Selection
==================================================

As the 'D-Day' primaries approach, the Clinton campaign grandees are firing off some of their biggest salvos.... at each other. Mirroring the candidate herself, Hillary's campaign officials have shown what motivates them, is not politics, but power, and that they would rather be left alone to exercise it.

From 'The Los Angles Tmes' 'Meet me in Ohio',

As the race unfolded, neither Clinton nor anyone else resolved the internal power struggles that played out with destructive effect and continue to this day.

As the campaign faces a make-or-break moment, some high-level officials are trying to play down their role in the campaign. Penn said in an e-mail over the weekend that he had "no direct authority in the campaign," describing himself as merely "an outside message advisor with no campaign staff reporting to me." ( that's why he gets only 3.5 million dollars in fees)

"I have had no say or involvement in four key areas -- the financial budget and resource allocation, political or organizational sides. Those were the responsibility of Patti Solis Doyle, Harold Ickes and Mike Henry, and they met separately on all matters relating to those areas."

==================================================

Exercises to complete
- a) Reproduce the stretch of the Clinton campaign passage from "From 'The Los" through "dollars in fees)".
- b) Pick up the passage on the Clinton campaign's internal power struggles after its last sentence and keep writing it.
The items after this passage on the Clinton campaign have no connection to it.

==================================================

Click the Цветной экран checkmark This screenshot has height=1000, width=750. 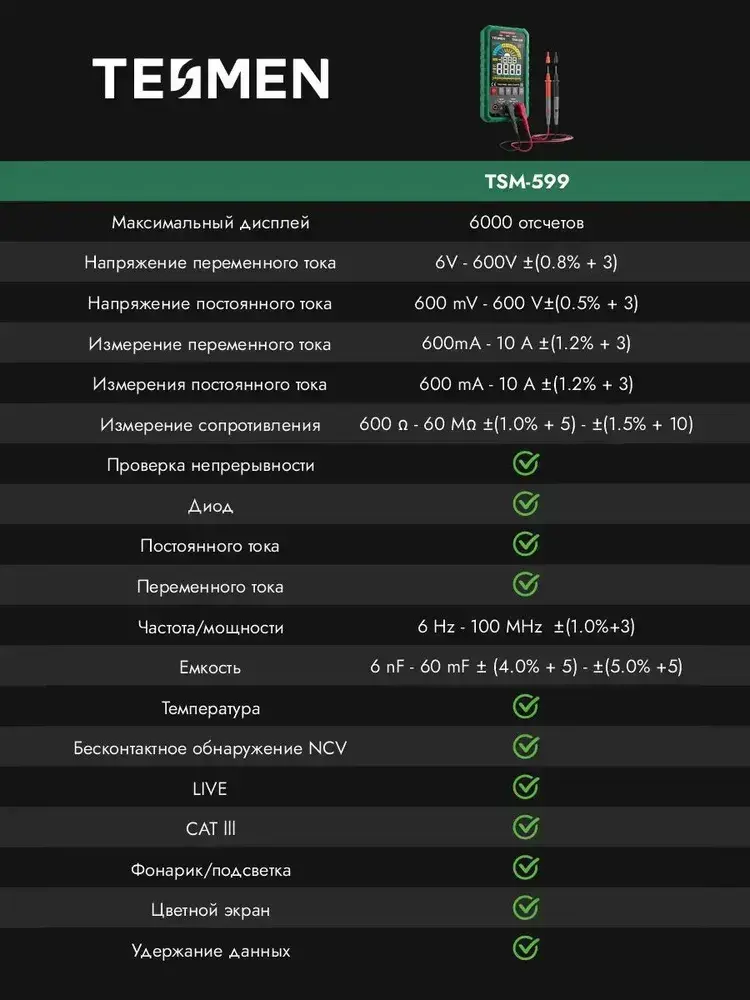[526, 909]
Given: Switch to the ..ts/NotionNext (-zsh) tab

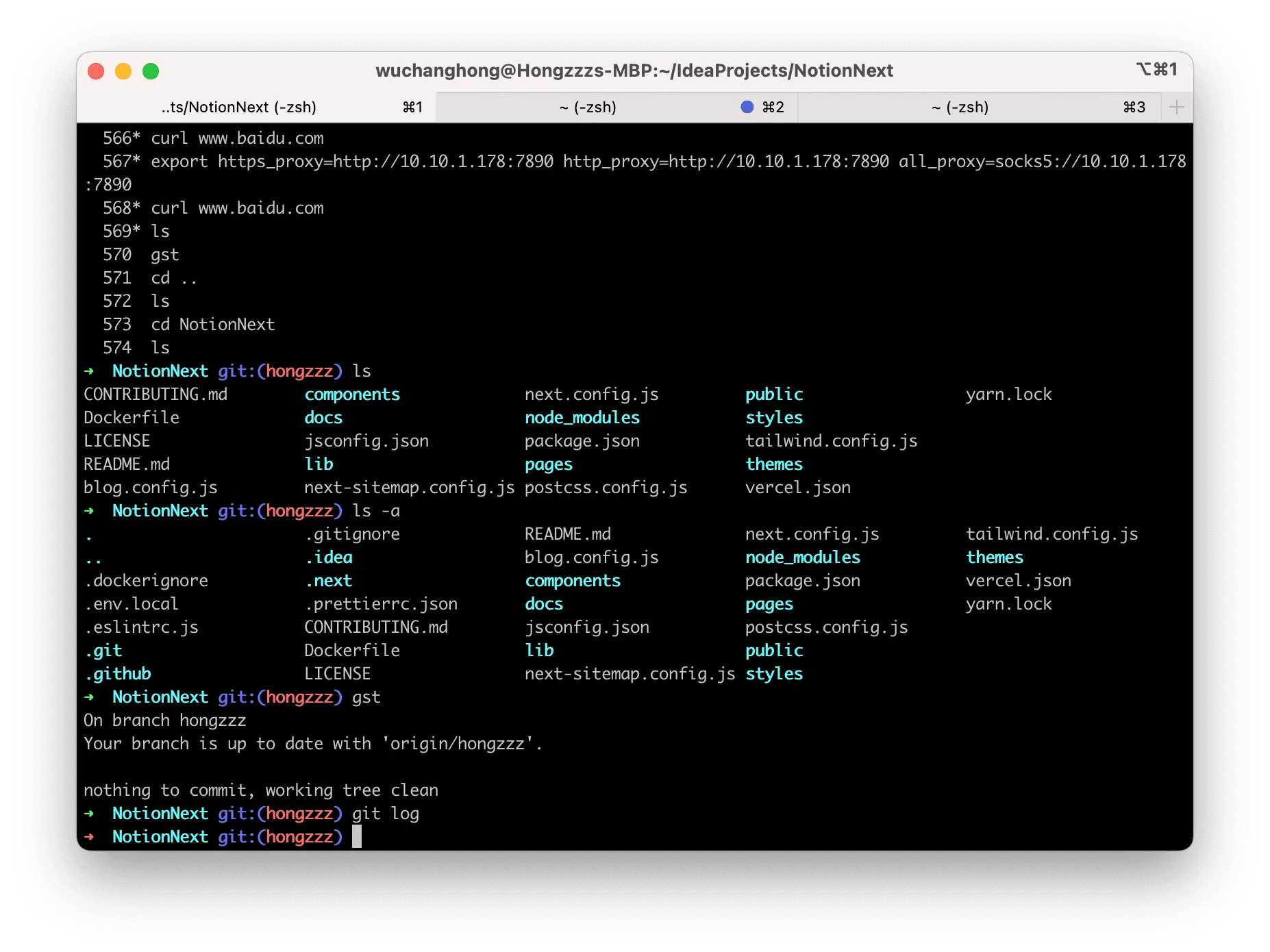Looking at the screenshot, I should coord(238,107).
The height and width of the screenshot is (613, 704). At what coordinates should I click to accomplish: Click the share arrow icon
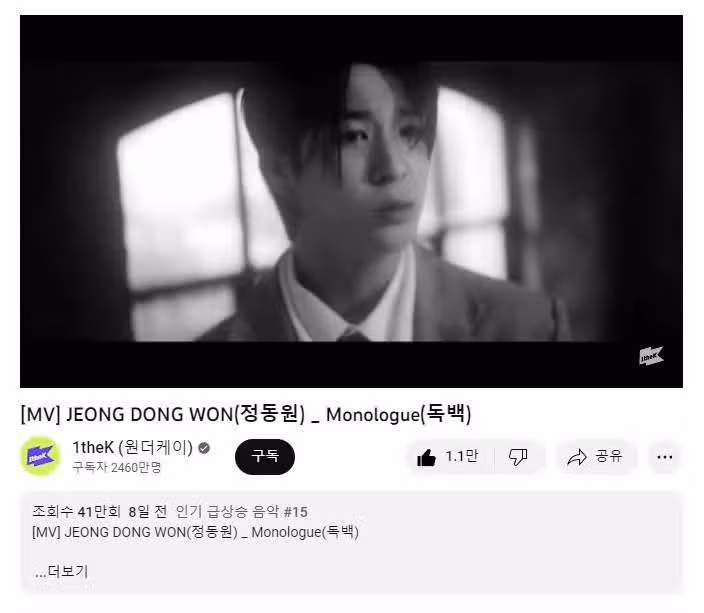coord(577,458)
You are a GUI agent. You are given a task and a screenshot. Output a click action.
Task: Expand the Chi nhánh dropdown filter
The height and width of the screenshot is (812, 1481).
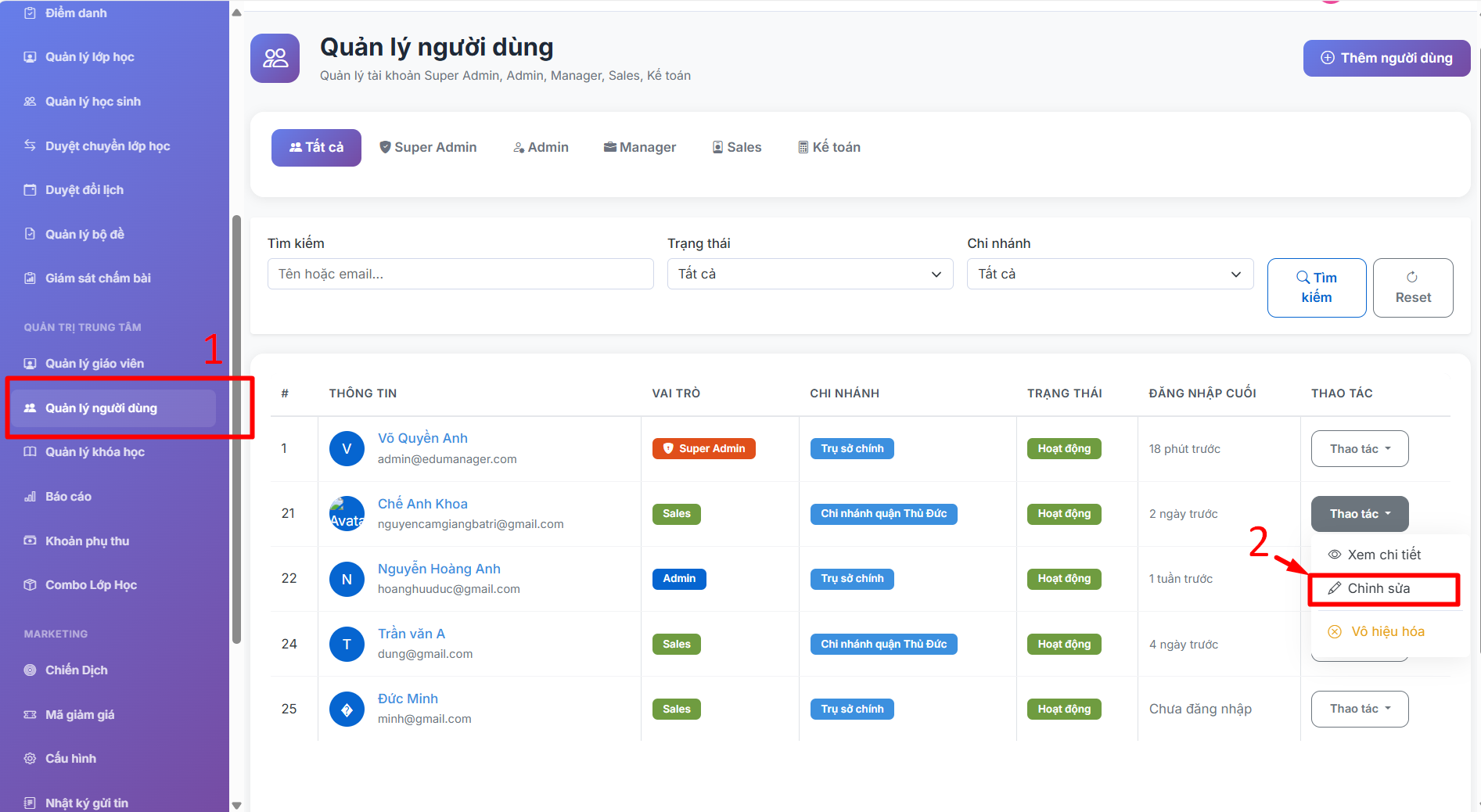[x=1109, y=274]
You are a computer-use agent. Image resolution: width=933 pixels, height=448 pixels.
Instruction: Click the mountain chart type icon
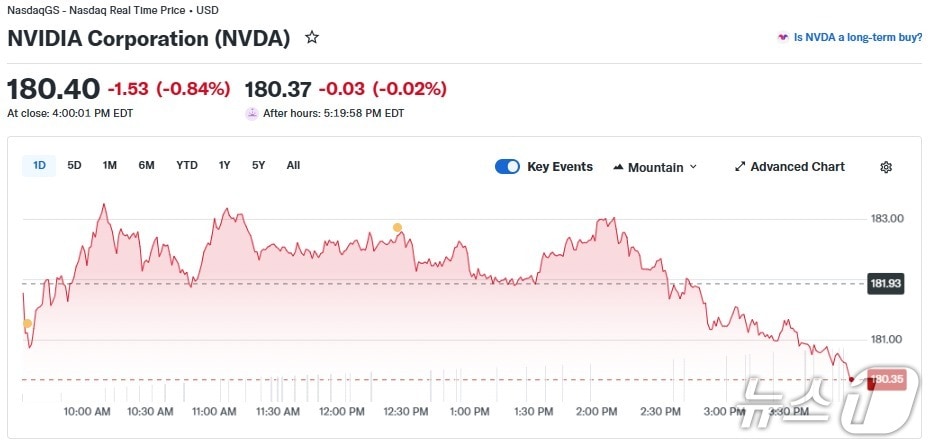pyautogui.click(x=618, y=167)
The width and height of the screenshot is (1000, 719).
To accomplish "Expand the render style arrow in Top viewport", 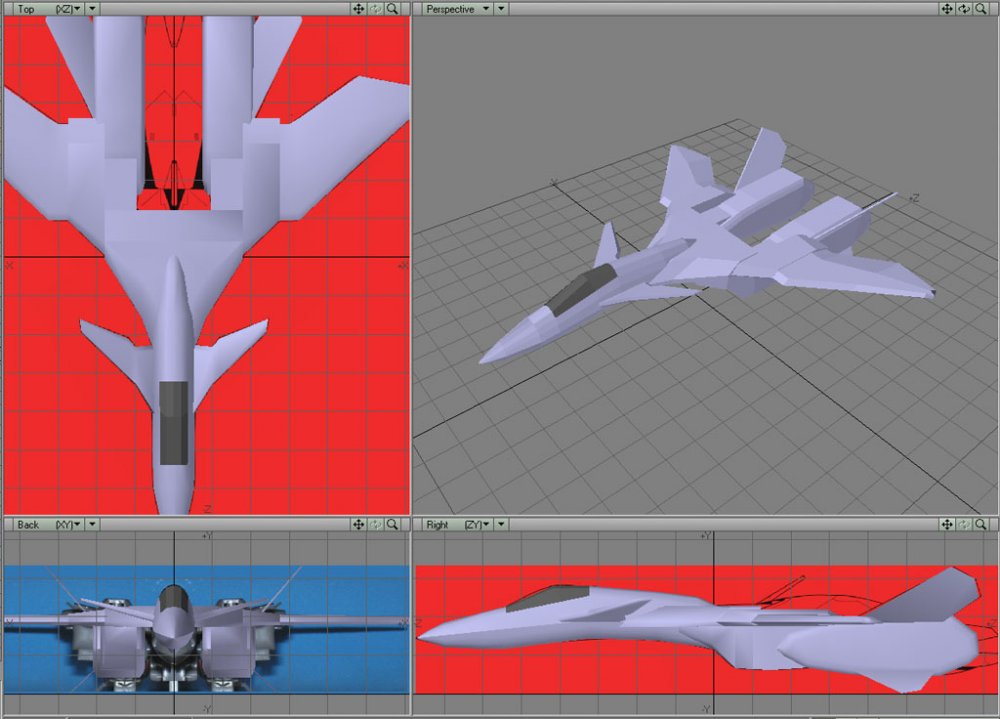I will coord(93,8).
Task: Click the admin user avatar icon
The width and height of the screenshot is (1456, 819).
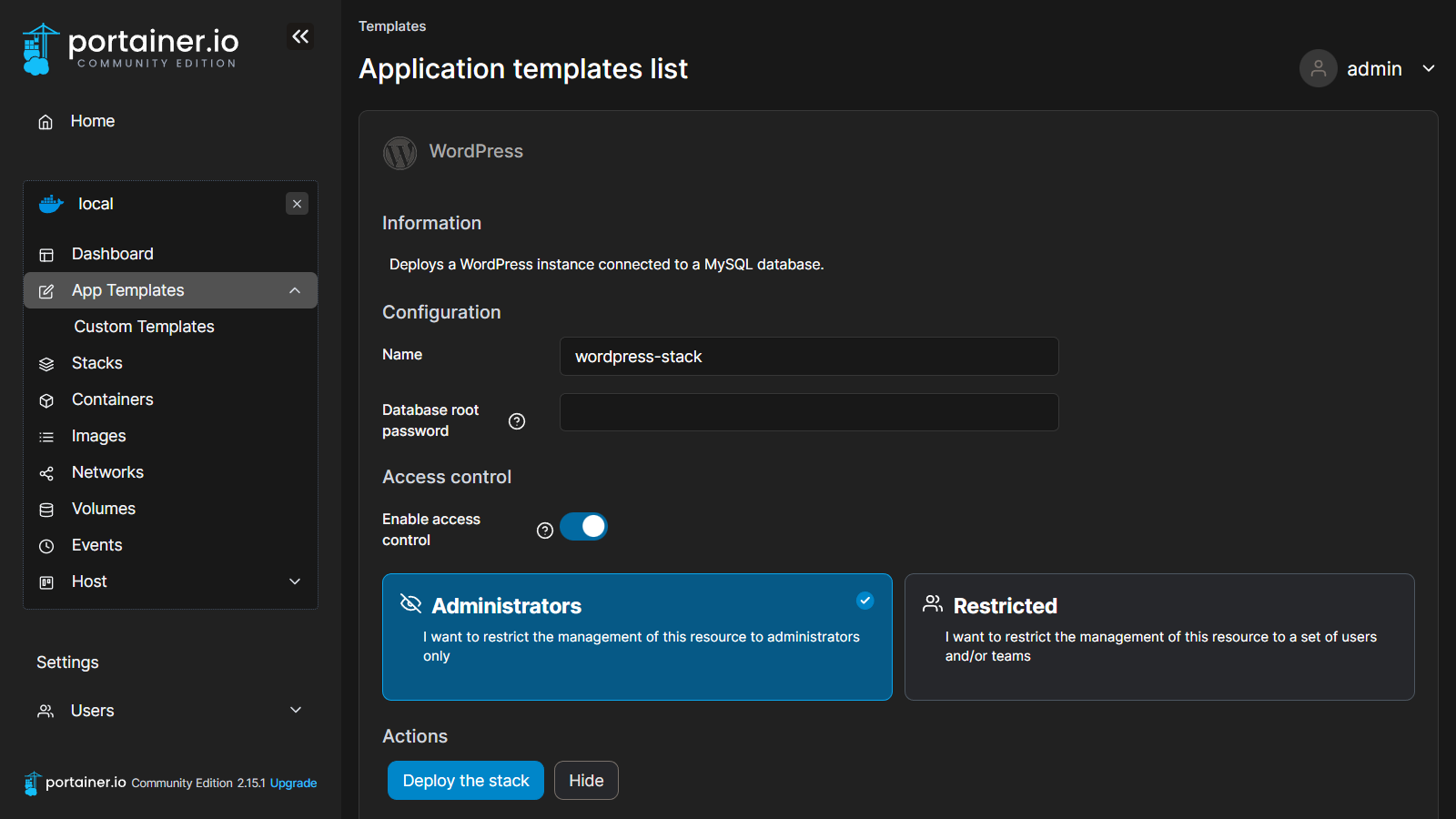Action: click(1318, 68)

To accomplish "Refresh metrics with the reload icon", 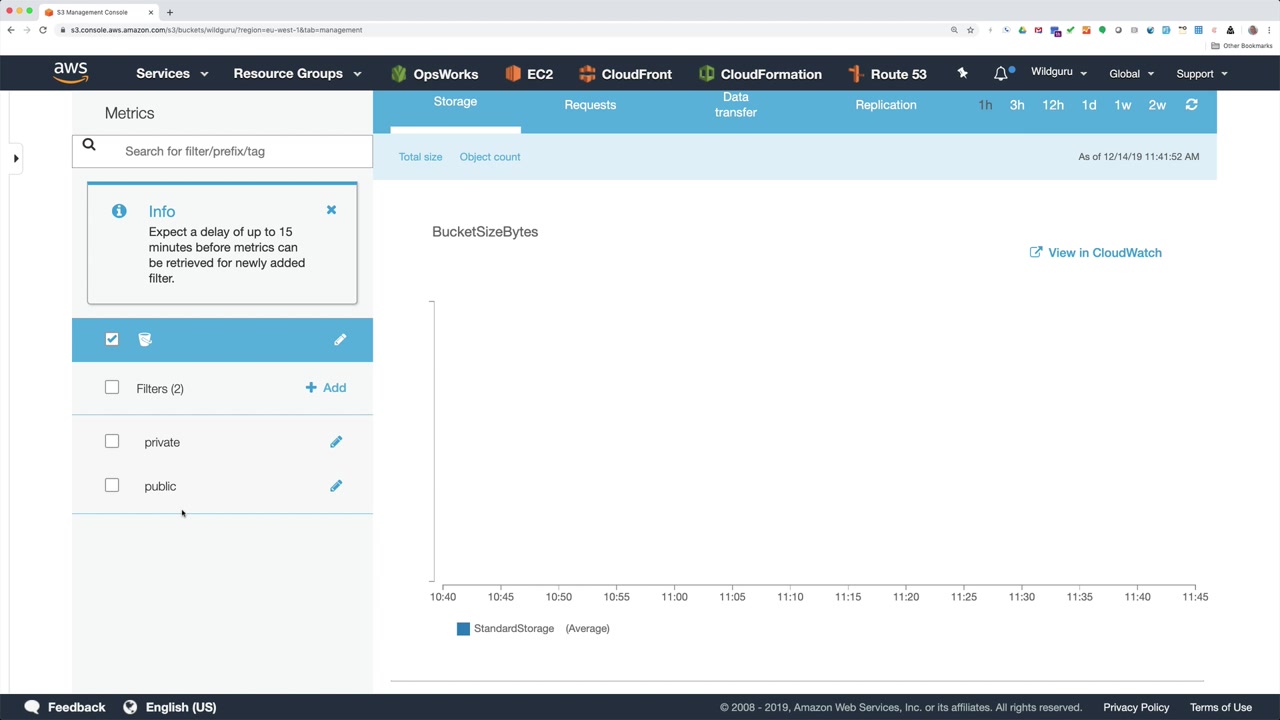I will point(1191,105).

==================================================

Results for each task
- a)
From 'The Los Angles Tmes' 'Meet me in Ohio',

As the race unfolded, neither Clinton nor anyone else resolved the internal power struggles that played out with destructive effect and continue to this day.

As the campaign faces a make-or-break moment, some high-level officials are trying to play down their role in the campaign. Penn said in an e-mail over the weekend that he had "no direct authority in the campaign," describing himself as merely "an outside message advisor with no campaign staff reporting to me." ( that's why he gets only 3.5 million dollars in fees)

- b)
Howard Wolfson, the campaign's communications chief, answered that it was Penn who had top responsibility for both its strategy and message. Another aide said Penn spoke to Clinton routinely about the campaign's message and ran daily meetings on the topic.

"Why aren't we attacking him....(Obama) ?" Bill Clinton asked at a high-level staff meeting Dec.1 at the Clintons' Washington home, according to people familiar with events. With aides sitting around the dining room table, Bill Clinton said it was time to get more aggressive with Obama.

The following day, in Iowa, Hillary Clinton called a news conference to execute the strategy of questioning Obama's character. "Now the fun part starts," she said..

And Clinton has been casting herself as someone in the "solutions business" -- a message she repeats as she makes a stand in Ohio and Texas.

The campaign dubbed her final weekend appearances in Texas and Ohio "Solutions for America" rallies.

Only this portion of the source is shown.